(Problem statement):
The response should consist of the data below, copied exactly, with no pictures in it.

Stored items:
^^^^

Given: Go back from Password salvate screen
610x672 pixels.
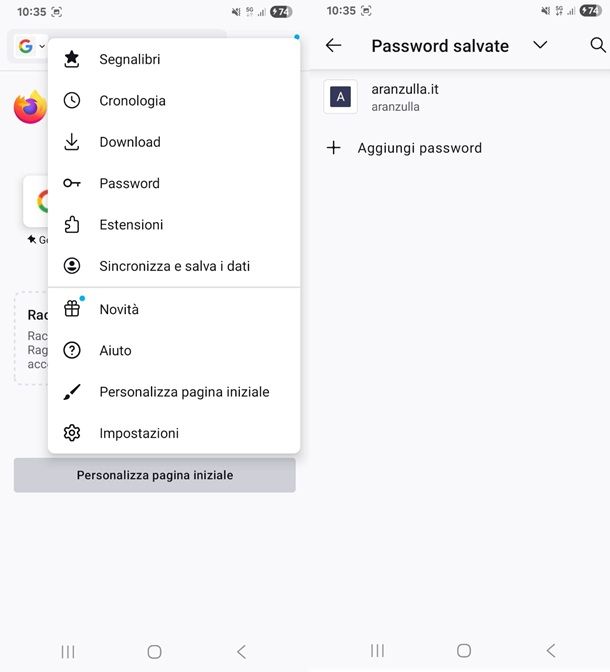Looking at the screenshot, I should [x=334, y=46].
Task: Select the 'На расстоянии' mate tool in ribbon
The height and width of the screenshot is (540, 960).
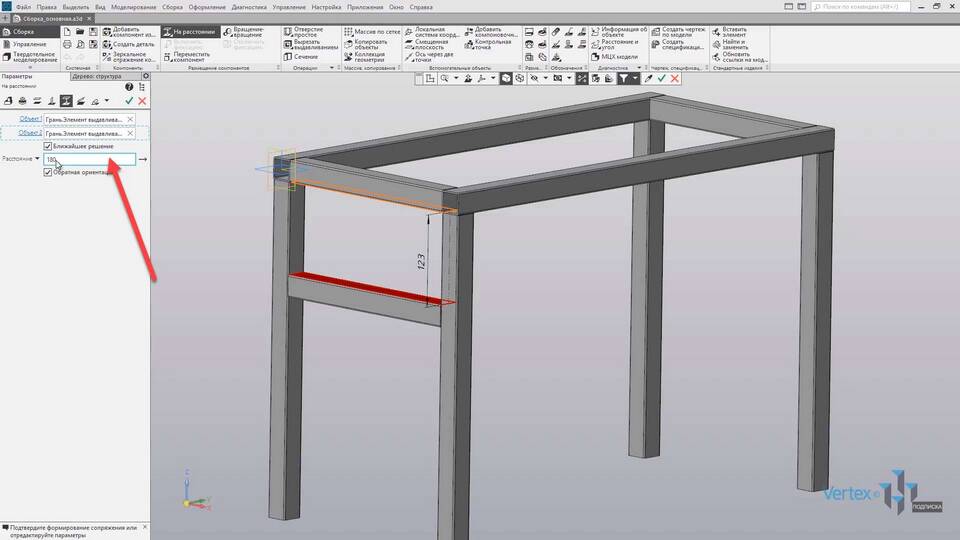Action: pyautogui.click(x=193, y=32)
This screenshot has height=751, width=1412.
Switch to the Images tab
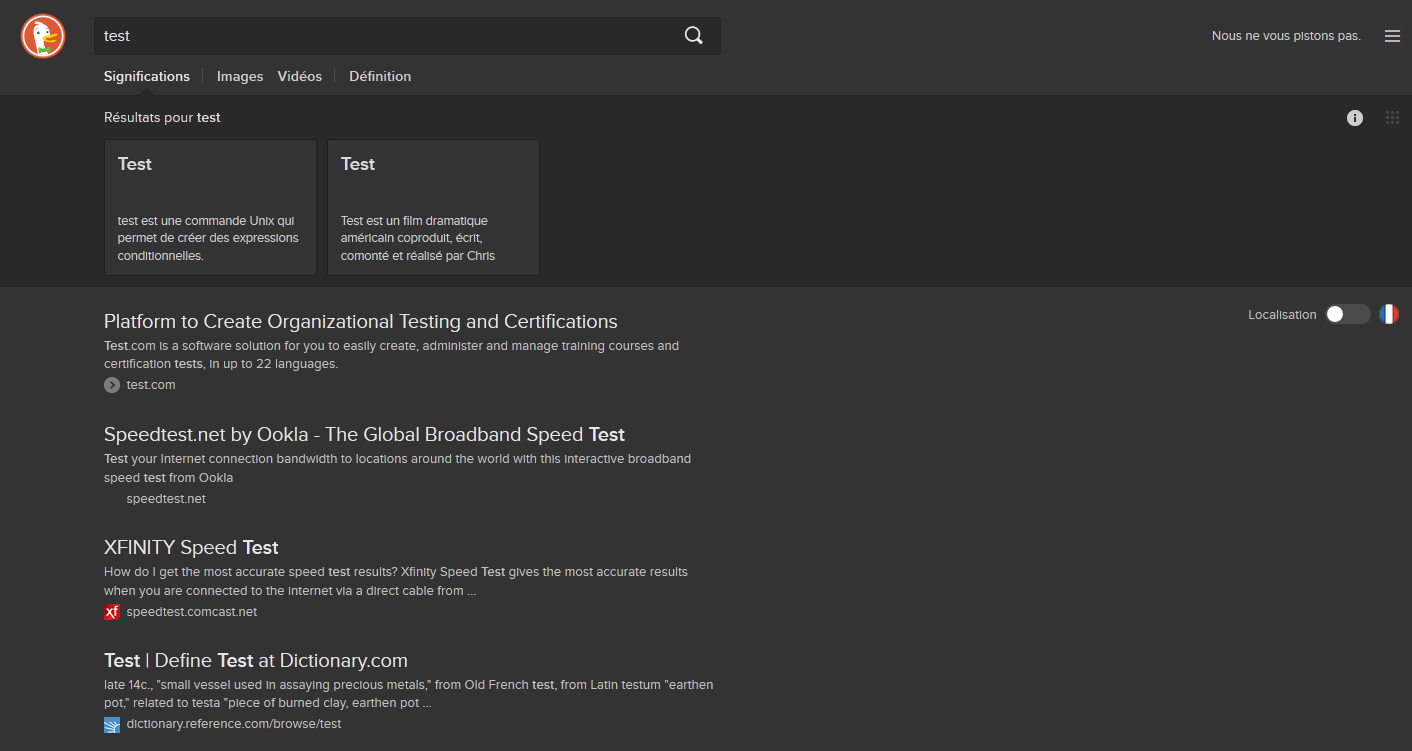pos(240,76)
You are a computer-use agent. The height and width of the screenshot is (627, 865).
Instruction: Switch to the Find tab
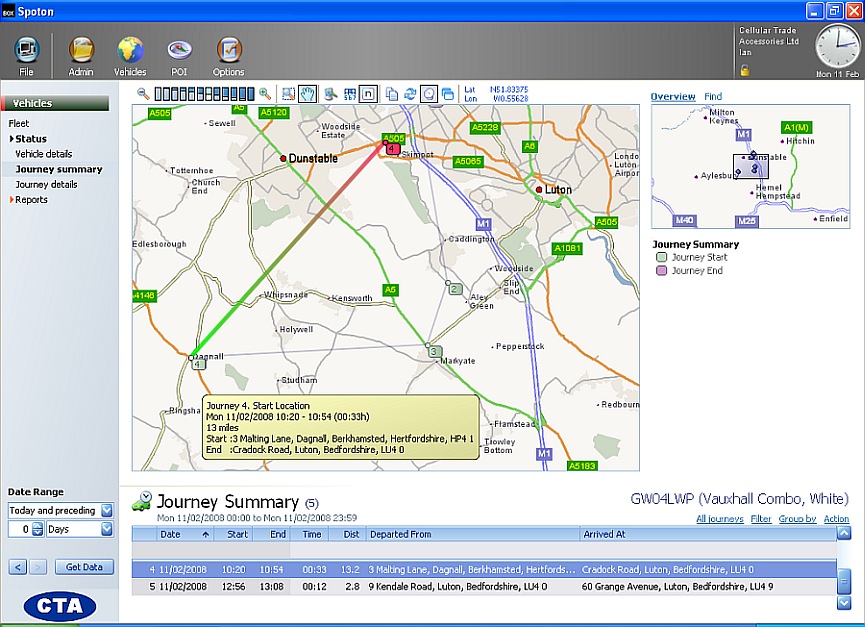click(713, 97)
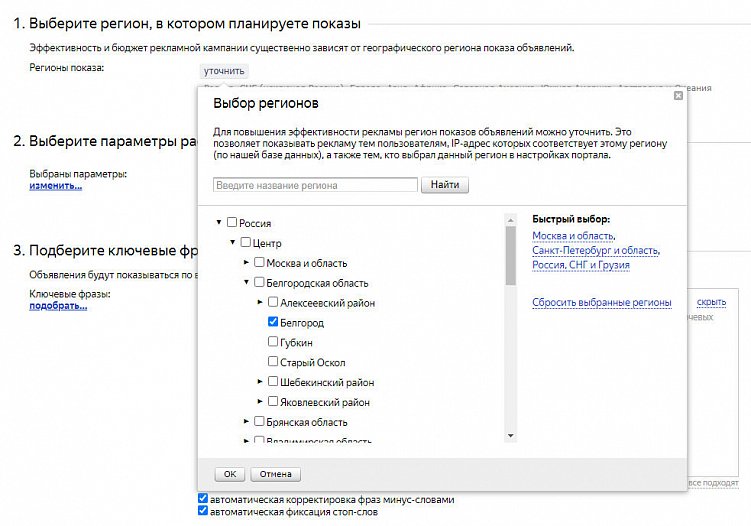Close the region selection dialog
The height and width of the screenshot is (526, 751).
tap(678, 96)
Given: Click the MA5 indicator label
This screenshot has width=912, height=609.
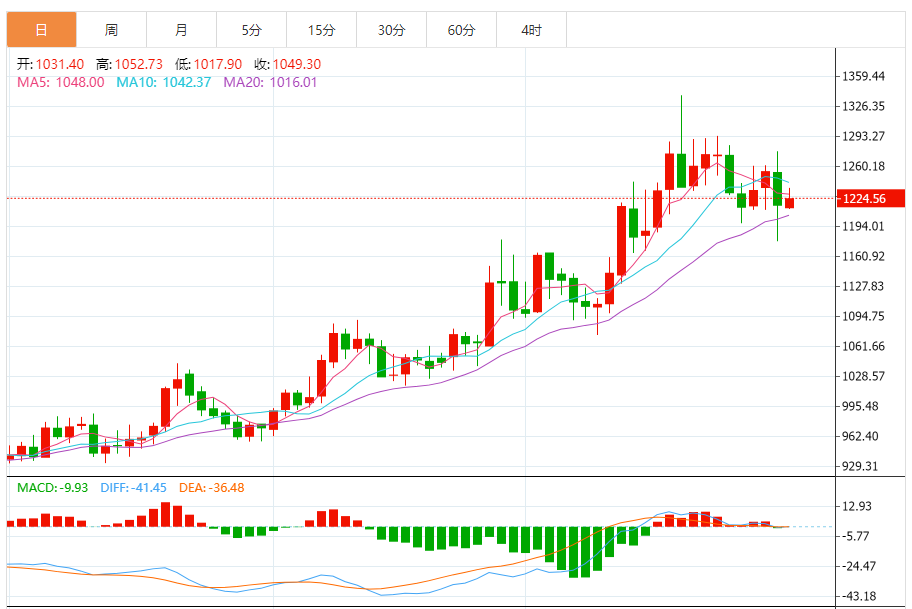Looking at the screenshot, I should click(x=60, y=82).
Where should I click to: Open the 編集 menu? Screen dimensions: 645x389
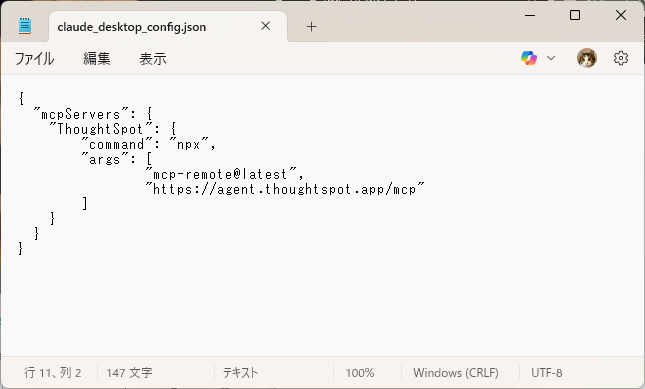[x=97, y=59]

^^^^

(Output of the task):
Given: Go back from Password salvate screen
610x672 pixels.
Looking at the screenshot, I should [x=334, y=46].
Task: Select the 'На расстоянии' mate tool in ribbon
The height and width of the screenshot is (540, 960).
Action: pyautogui.click(x=193, y=32)
This screenshot has height=751, width=1412.
Switch to the Images tab
pos(240,76)
You are a computer-use agent. The height and width of the screenshot is (627, 865).
Instruction: Switch to the Find tab
click(713, 97)
Close the region selection dialog
The height and width of the screenshot is (526, 751).
tap(678, 96)
Given: Click the MA5 indicator label
This screenshot has width=912, height=609.
Looking at the screenshot, I should click(x=60, y=82).
Where should I click to: Open the 編集 menu? Screen dimensions: 645x389
[x=97, y=59]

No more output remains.